**Written problem:** Rewrite only the rows between the lines holding "Click the AC label in the LDK" and "Click the Dining Room label", inclusive, keeping each request as it stands. Scale every coordinate in the answers by 1.95, rounding to whole numbers with halves going up.

**Supplied data:**
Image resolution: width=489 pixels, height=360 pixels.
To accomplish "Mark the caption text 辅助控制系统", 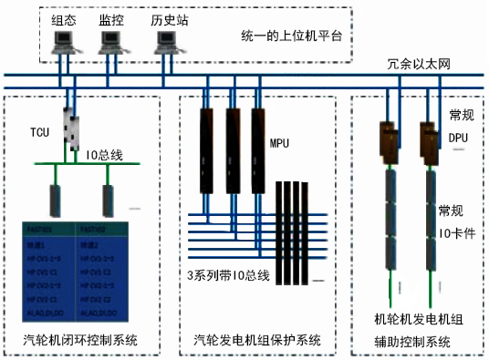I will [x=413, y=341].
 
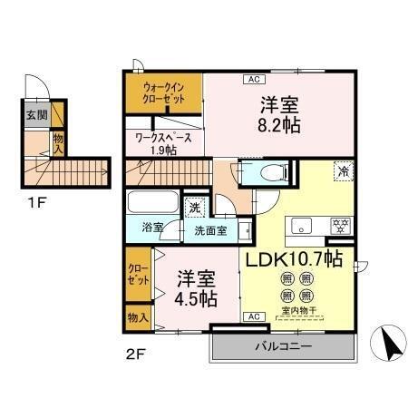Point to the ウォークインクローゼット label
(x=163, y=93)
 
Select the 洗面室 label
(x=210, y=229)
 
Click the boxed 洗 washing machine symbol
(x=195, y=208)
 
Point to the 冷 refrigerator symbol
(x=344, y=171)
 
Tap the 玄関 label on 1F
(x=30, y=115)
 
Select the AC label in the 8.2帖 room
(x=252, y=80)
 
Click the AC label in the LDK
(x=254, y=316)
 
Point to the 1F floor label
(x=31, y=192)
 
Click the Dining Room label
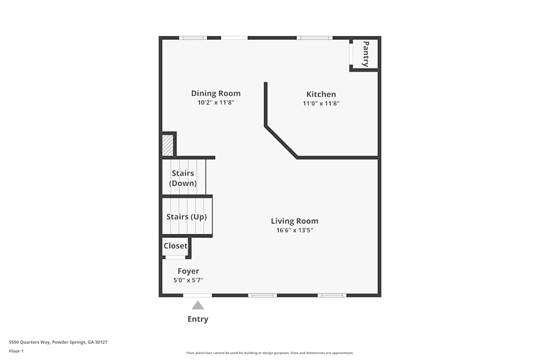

--

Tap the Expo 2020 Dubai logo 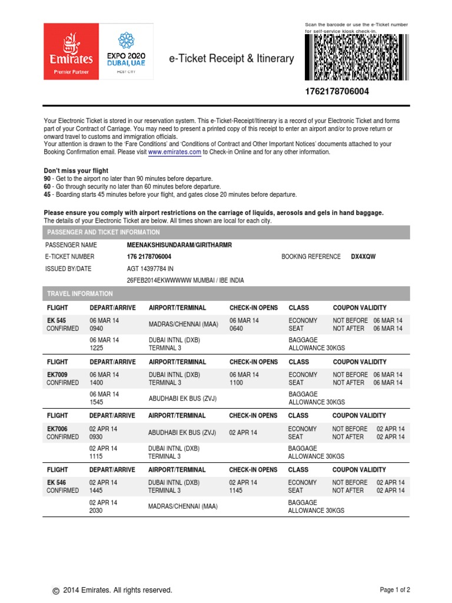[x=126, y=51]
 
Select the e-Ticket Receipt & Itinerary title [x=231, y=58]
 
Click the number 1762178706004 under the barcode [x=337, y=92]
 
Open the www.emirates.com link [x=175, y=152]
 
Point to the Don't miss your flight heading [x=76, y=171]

**Complete answer:**
Click the AC label in the LDK
(x=495, y=616)
 
Point to the 1F floor label
(x=60, y=374)
 
Click the Dining Room label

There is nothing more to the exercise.